The output of books on Poland going behind the headlines approaches flood proportions. Most of them, whether written by Poles or by foreign observers, assume a near total ignorance in the West about Poland and cover much of the same ground in giving the highlights of history since World War II as background for the extraordinary events of 1980-81. Completed before December 1981, these works reflect the hopes for "renewal" and greater freedom dashed, or postponed, by the imposition of martial law. The Woodall volume, well edited and well documented, is written for scholars by scholars now associated with British universities; it is especially good on the failures of the Gierek period and on the crisis within the Party. The Uschakow volume, a comparable book for German readers, includes a chapter by Stefan Kisielewski, a prominent Catholic intellectual and political figure still active in Poland.
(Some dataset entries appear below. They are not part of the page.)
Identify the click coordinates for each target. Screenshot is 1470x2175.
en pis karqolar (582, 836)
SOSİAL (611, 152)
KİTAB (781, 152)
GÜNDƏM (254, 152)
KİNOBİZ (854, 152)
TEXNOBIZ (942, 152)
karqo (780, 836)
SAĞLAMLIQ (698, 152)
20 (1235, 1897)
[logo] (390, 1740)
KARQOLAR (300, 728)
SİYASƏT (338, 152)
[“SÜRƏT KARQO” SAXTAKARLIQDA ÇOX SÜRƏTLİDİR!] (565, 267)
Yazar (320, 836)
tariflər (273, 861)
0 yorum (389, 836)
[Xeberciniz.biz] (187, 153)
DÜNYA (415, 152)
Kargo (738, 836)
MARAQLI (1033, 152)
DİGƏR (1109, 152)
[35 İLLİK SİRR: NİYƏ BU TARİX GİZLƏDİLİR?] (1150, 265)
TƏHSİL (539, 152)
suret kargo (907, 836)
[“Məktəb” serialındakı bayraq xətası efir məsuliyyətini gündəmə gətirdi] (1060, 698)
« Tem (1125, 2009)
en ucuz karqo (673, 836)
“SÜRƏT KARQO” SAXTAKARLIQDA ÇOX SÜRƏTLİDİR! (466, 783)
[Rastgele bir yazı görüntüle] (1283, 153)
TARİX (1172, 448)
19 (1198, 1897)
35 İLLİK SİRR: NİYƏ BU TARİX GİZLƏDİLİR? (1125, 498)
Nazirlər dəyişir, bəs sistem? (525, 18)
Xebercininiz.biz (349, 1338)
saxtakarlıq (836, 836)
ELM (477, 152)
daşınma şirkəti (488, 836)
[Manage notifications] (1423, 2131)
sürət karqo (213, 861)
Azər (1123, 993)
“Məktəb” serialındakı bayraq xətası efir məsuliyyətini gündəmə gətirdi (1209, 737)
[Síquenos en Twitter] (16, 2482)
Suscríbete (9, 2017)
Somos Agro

Karpinski (now teaching in America) and Szczypiorski (interned in Poland after December 1981) personally experienced the upheavals of recent years and describe them well, but both accounts end before the strikes of August 1980. Bloch, using a different method to convey the essence of Polish history and national character, opens with an extended essay of his own, then follows with excerpts from the works of Poland's great writers of the past. Steven, a British journalist, provides a rather light and anecdotal but nevertheless informed and perceptive first-hand picture of Polish politics and everyday life in the strained but heady atmosphere of 1981.